"Look for NLRB go back to the rulemaking and look for expedited elections," Trivisonno says. "That is the biggest concern that employers should have. When you get a petition you have to communicate as an employer the implications and consequences of unionization. If you only have 10 to 14 days to communicate your message to thousands of people, it is going to be extremely difficult, particularly because you can't shut the place down with healthcare. We have had situations with six months and barely prevailed. I don't know how we are going to do it in two weeks."

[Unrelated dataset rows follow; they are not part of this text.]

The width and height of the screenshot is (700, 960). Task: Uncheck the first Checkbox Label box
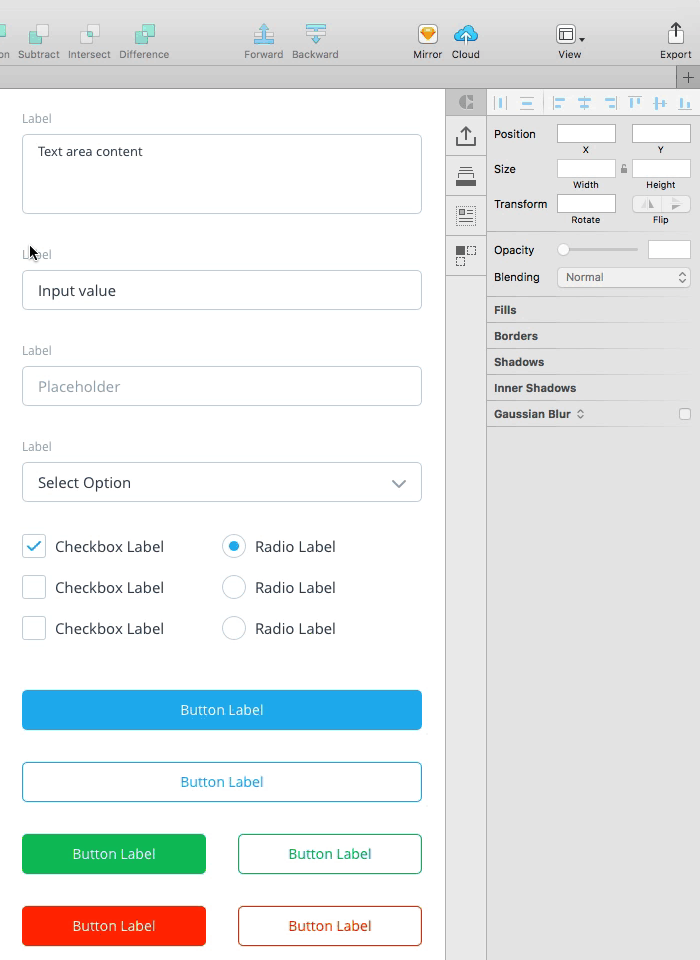point(34,546)
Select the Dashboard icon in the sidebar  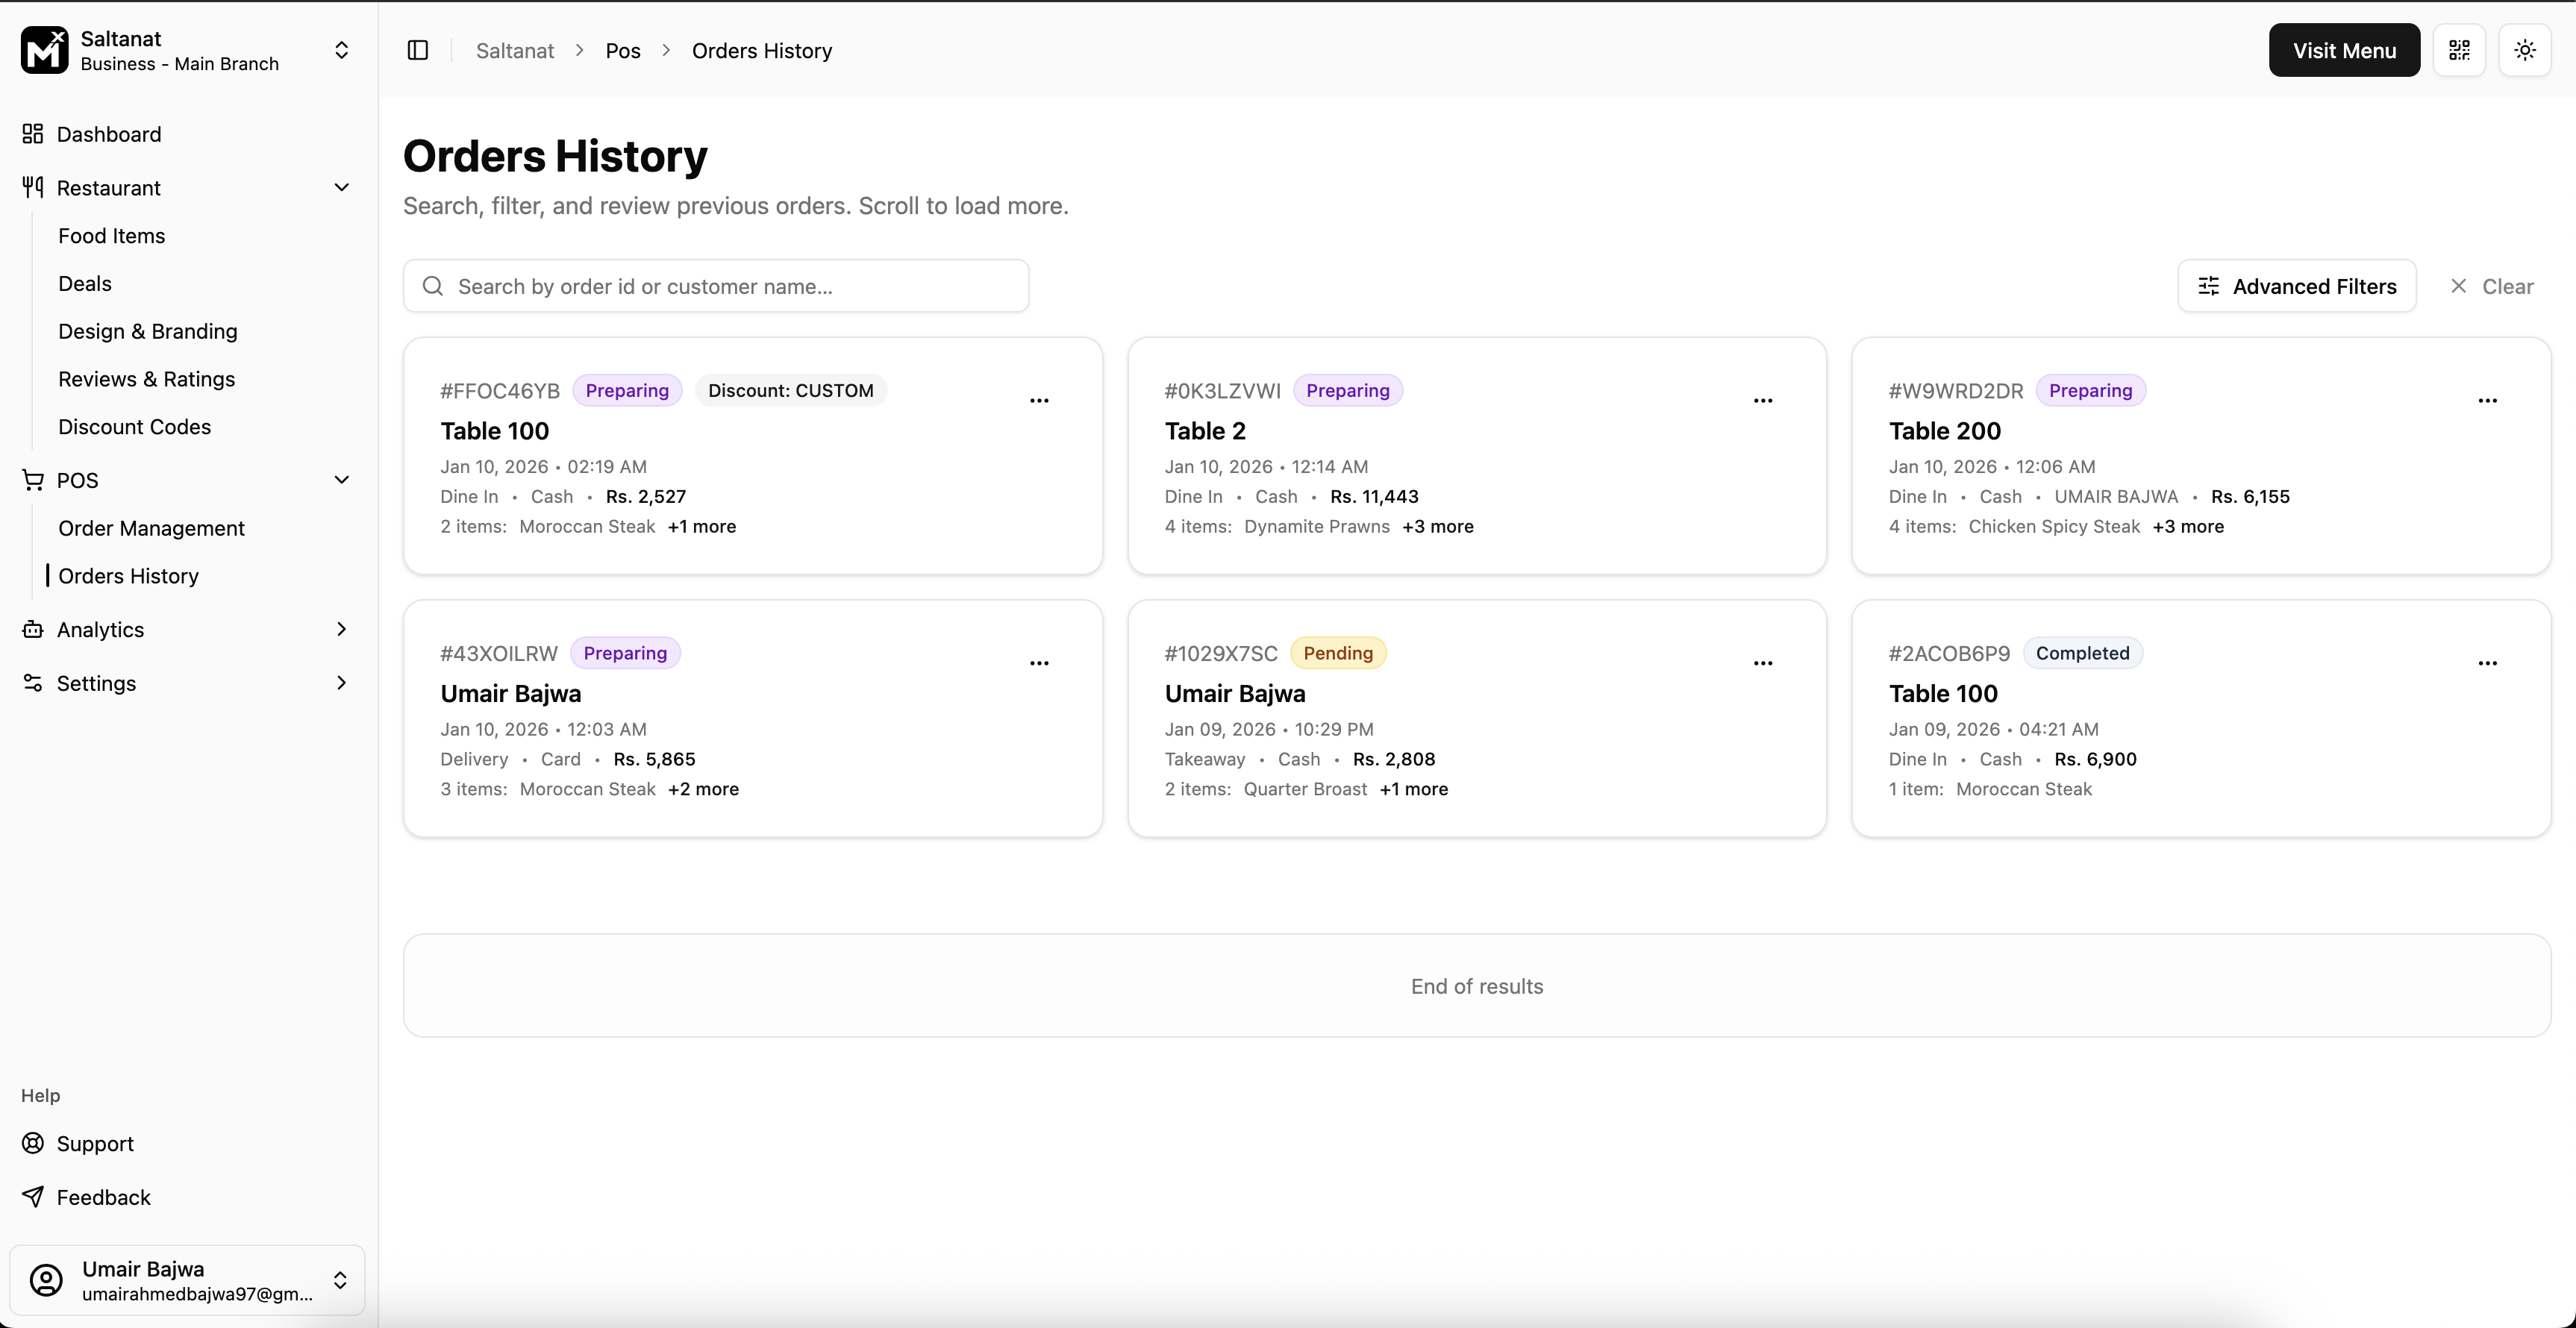click(x=33, y=134)
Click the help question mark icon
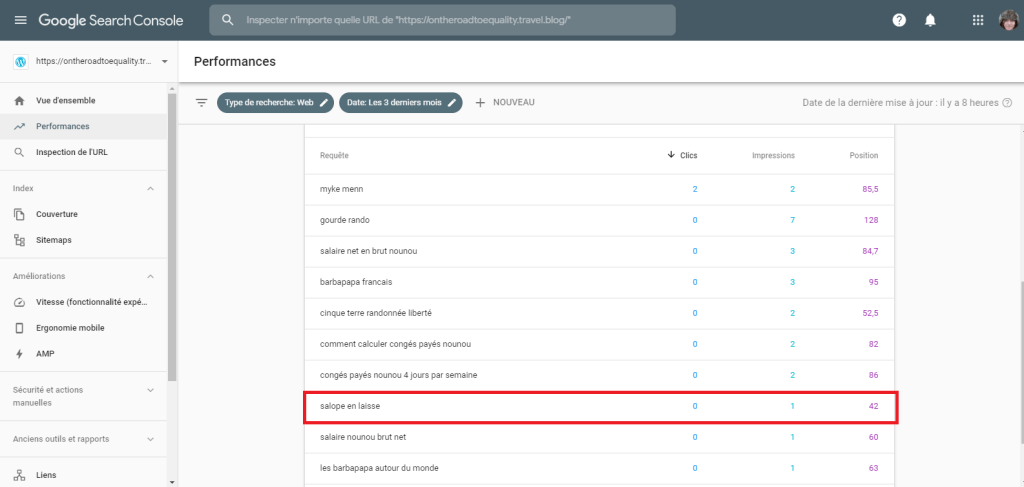 coord(899,20)
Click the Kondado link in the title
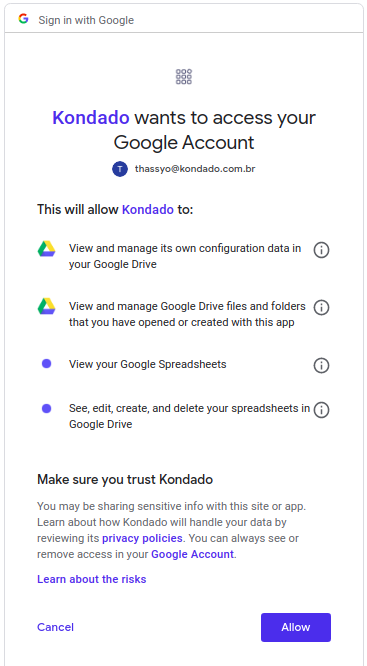 point(91,118)
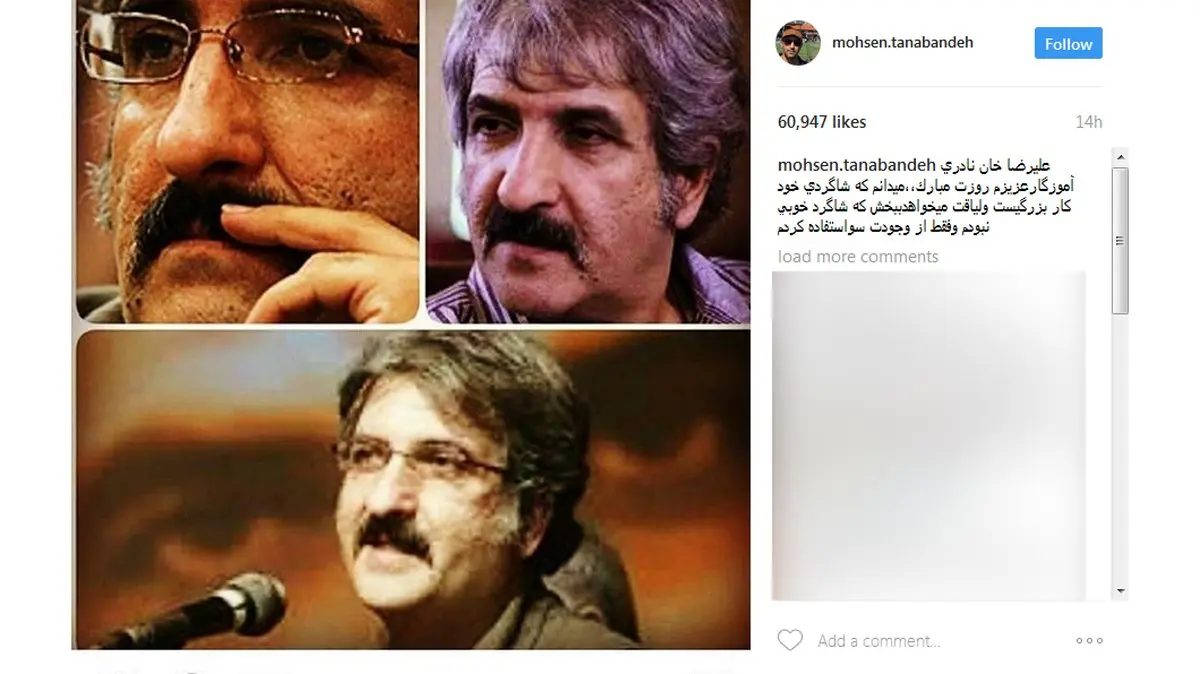Click the comments scrollbar up arrow

(x=1120, y=157)
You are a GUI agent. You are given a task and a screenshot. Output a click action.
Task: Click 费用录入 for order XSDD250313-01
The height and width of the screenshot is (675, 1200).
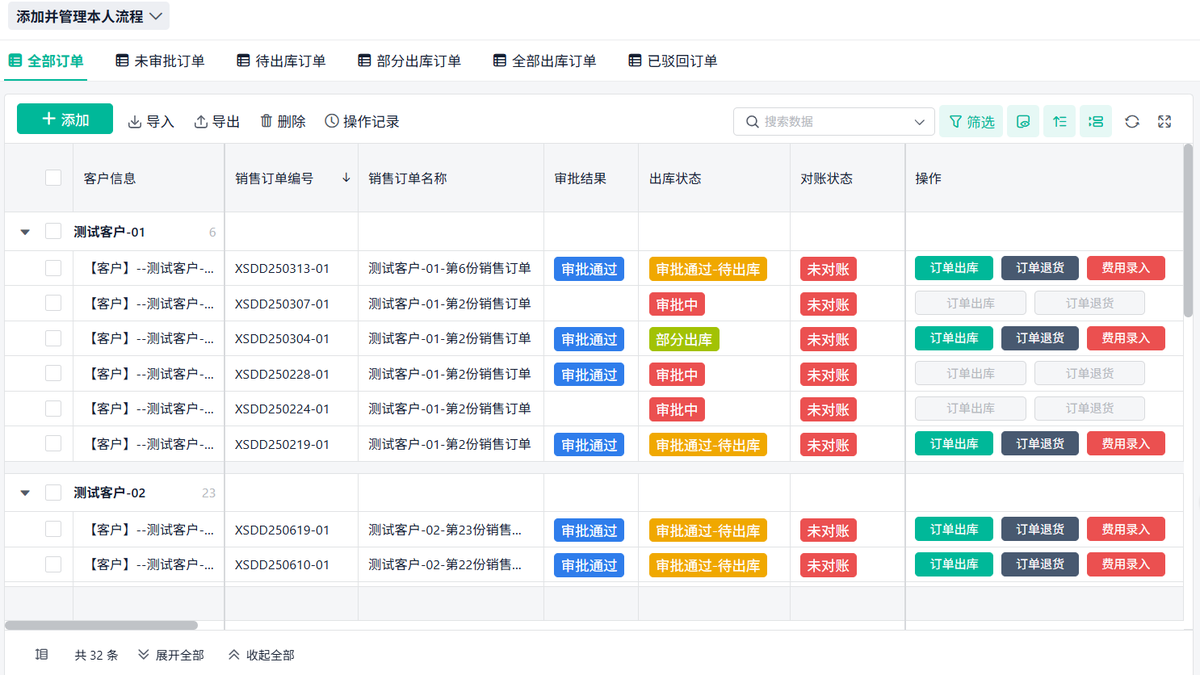tap(1125, 268)
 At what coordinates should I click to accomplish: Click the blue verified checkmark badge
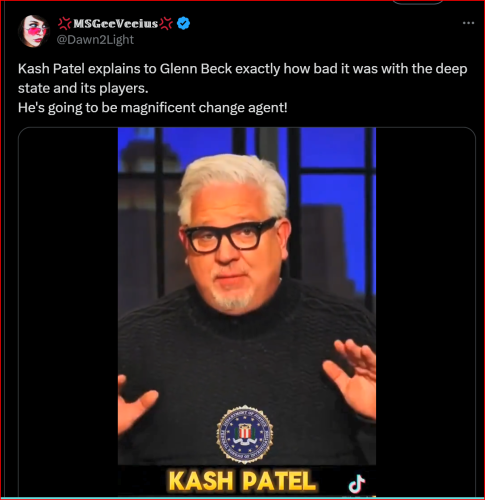point(183,23)
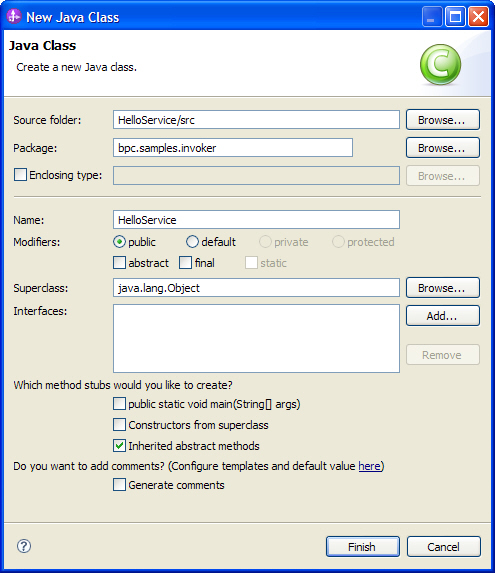
Task: Select the default modifier radio button
Action: click(x=192, y=242)
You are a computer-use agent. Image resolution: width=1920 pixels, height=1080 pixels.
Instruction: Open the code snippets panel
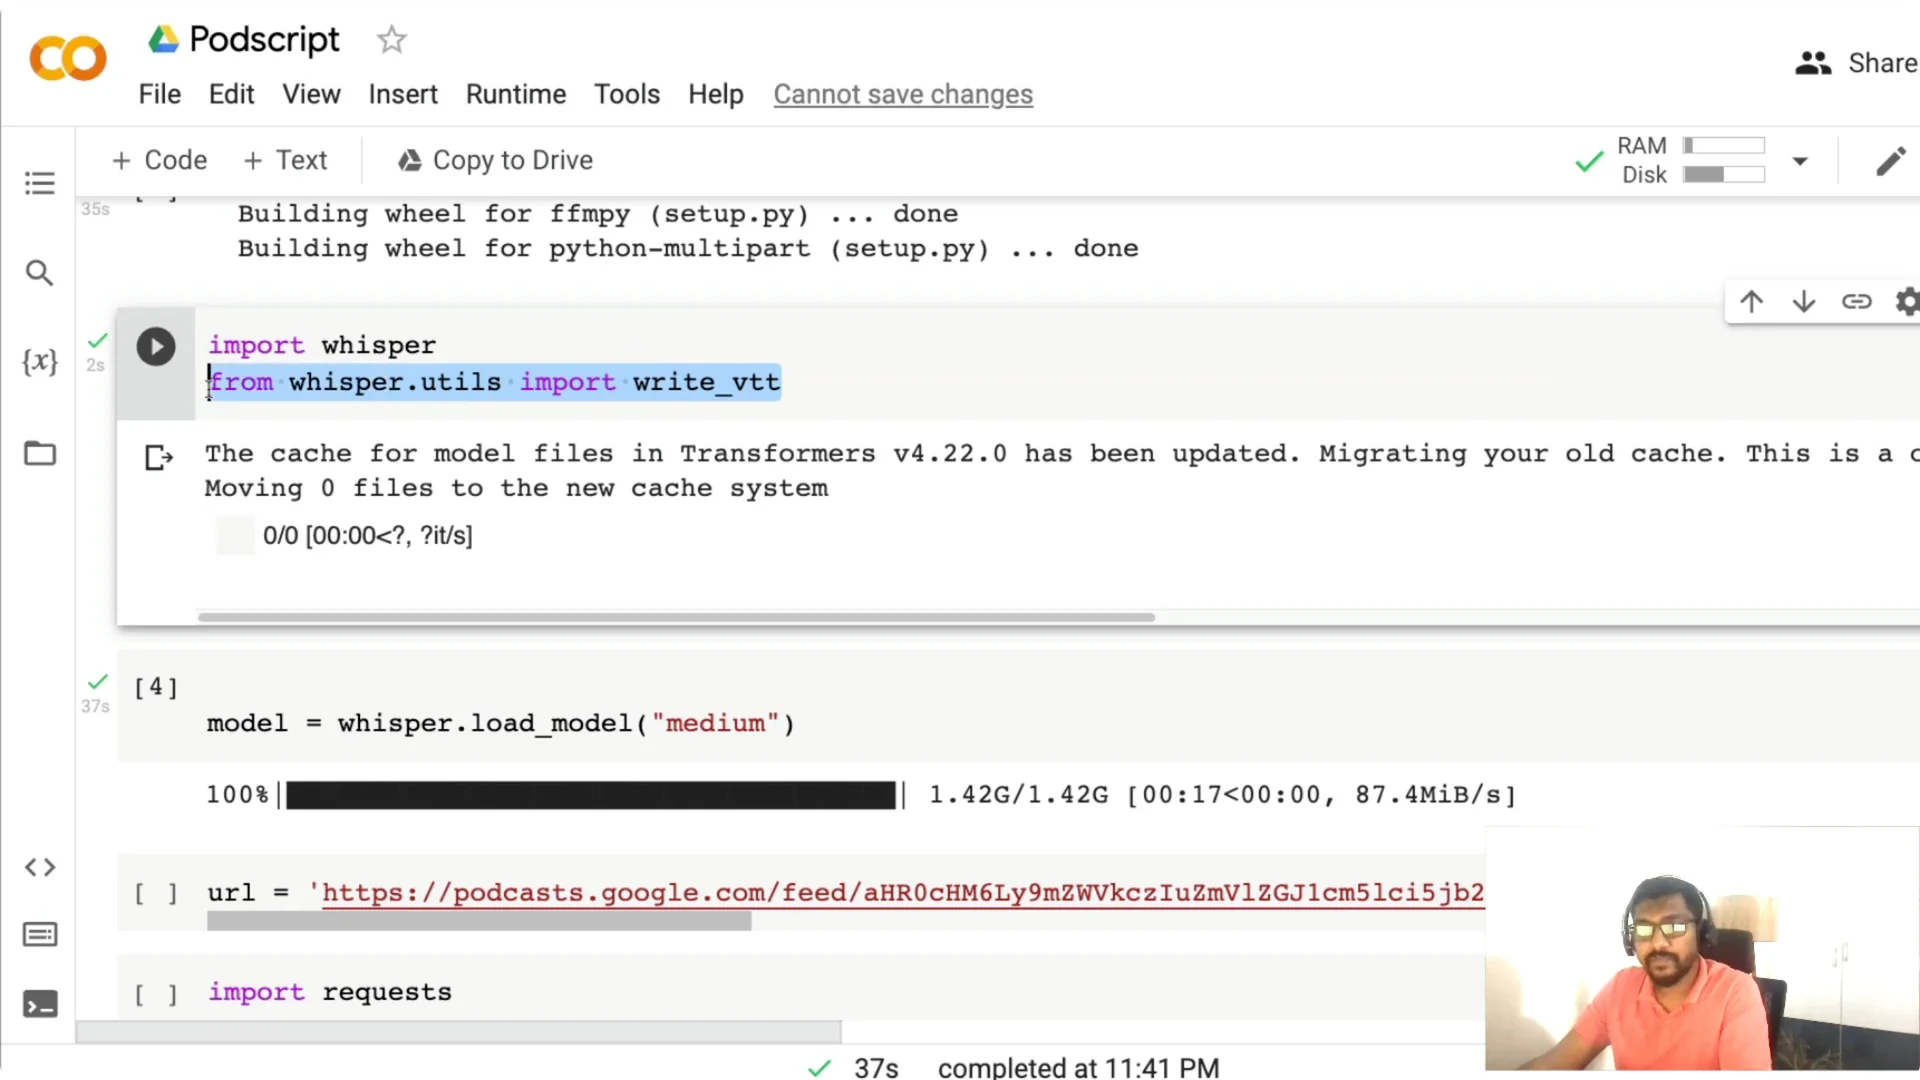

In addition, the NLRB will review dozens of decisions it made from 2008 to 2010 when the board contained only two members owing to Republican objections to Obama's candidates. The U.S. Supreme Court in Process Steel vs. the NLRB in 2010 ruled that the two-member NLRB did not have the authority to decide cases, so many of those cases will be reviewed again by the five-member board.
With the current pro-labor makeup on the full board, Trivisonno says "there are a bunch of cases lined up that they are waiting to hear and they will overturn previously decided cases and change the way the pendulum swings."
While much of what happens at the federal level is beyond the control of most hospital executives and administrators, Trivisonno says steps can be taken to deflect union organizing efforts. It starts with being proactive and communicating your hospital's stance on organized labor and why you oppose it.